Inaccurate predictions could be one explanation, but this only offers hypothetical reasons for U.S. economic growth. Before all else, it should be noted that Donald Trump has had little or no impact. America’s current growth began under Barack Obama’s administration, and Trump’s government has not significantly changed tack. Generally speaking, there is also no clear-cut link between the president and the economy. The federal government has few powers in this area, and there is not even a minister for the economy. The only influential authority in the matter is the Federal Reserve and its ability to fix interest rates. But while this may not be enough to create growth, it is at least unable to hamper it. It can also be said that all governments are better suited to blocking development than encouraging it. Trump does win one point, however, in that his generally favorable attitude towards entrepreneurs, corporate tax breaks, and a hostile approach to overly restrictive environmental regulations have encouraged investors. But he also loses a point in that his opposition to immigration has suffocated certain sectors such as construction, services, and agriculture, which are now lacking in workers.
The deeper reasons for this growth can be found beyond questions of current policy. Firstly, the United States appears to be a stable haven in a chaotic world. Political instability in Europe, the rise of anti-capitalist parties, and uncertainty surrounding the Euro Zone combine to make the U.S.A. seem like an El Dorado. China also offers an unpredictable context, while India is in its teething stages, and Latin America is a fearsome challenge. At a time when investors, capital, and companies all move quickly, the United States remains a top destination with stable laws, an immutable constitution, a vast market, an irresistible currency, and a free-market-focused political landscape. Trump’s saber-rattling against free trade has not yet had any negative consequences, and pundits believe the president will move onto something else after the legislative elections in November.
But let’s go beyond the short-term aspects of politics to envisage a more decisive explanation: the technological revolution sparked by the Internet. In economic history, major changes are always the result of significant scientific and technological developments. Examples include the steam engine, electricity, nuclear energy, mass vaccinations, and GMO-based agricultural science.

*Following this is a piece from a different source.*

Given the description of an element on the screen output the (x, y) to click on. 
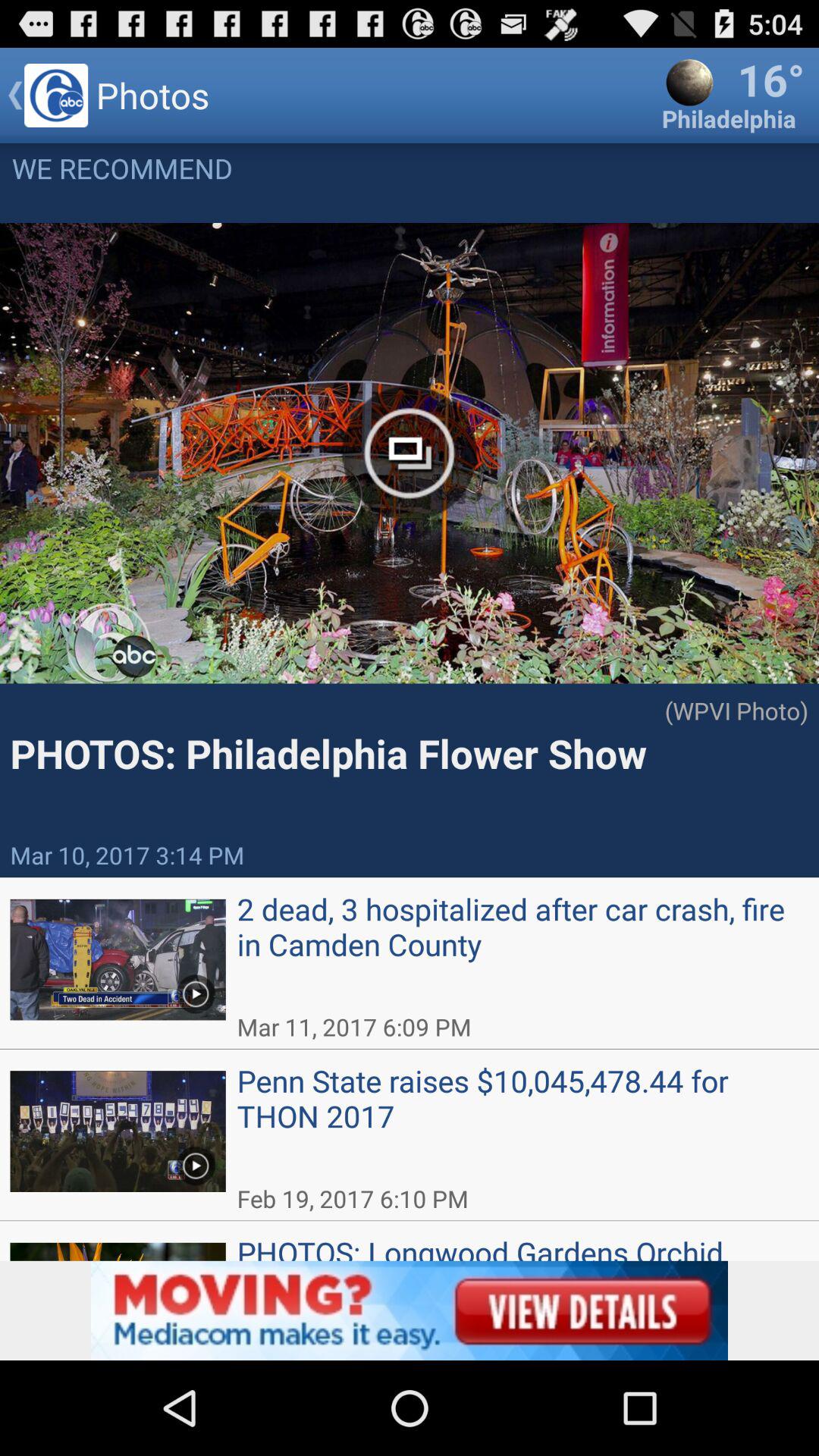
advertisement (409, 1310)
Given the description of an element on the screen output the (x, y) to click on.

And now, the Internet.
Obviously, this innovation dates back 25 years, but a period of time is needed before any new development is reflected in terms of production and behavior. Given that there was no leap in productivity in the quarter of a century before the Internet, it was quickly assumed that this innovation would not change the economy. This proved to be false. Thanks to the web, industry was the first sector able to easily distribute and globalize its activities. Services are now following suit. The Internet is the steam engine of our time, the little imp pulling the strings behind the new economy.
But what about Europe? The Old Continent is not progressing fast enough to absorb its rising generations. The results of which are mass unemployment and/or low salaries. The causes run so deep that we are unable to see how to fix them in the short term. Firstly, the euro has failed to stabilize or make itself foreseeably sustainable like the dollar, despite being a shot in the arm for the continent upon its creation. The theoretically positive single currency and single market are less implicated in this misfire than the demagogical outcry of populist parties defined by two extremes — suicidal in nature but rising fast.
However, an even deeper-running reason than the euro is the integration of the welfare state into European political morals. While it has undeniably assisted those most in need, which is positive, it has also slowed growth due to its cost, poor management, and the choice it offers between working and not. Only Germany and Denmark have been able to create a vague new balance between the market economy and the welfare state. All the other European countries are lagging far behind. No technological innovation, political declaration, or miniscule reform can reverse this dangerous sluggishness. And it is dangerous, because slow growth is a breeding ground for demagoguery and xenophobia. And the main consequence of even a partial application of their imaginary solutions would be even slower growth due to a reduction in investment, business creation, trade, and available labor. While we wait for a sincere, true, and brave political stance, this century will remain American.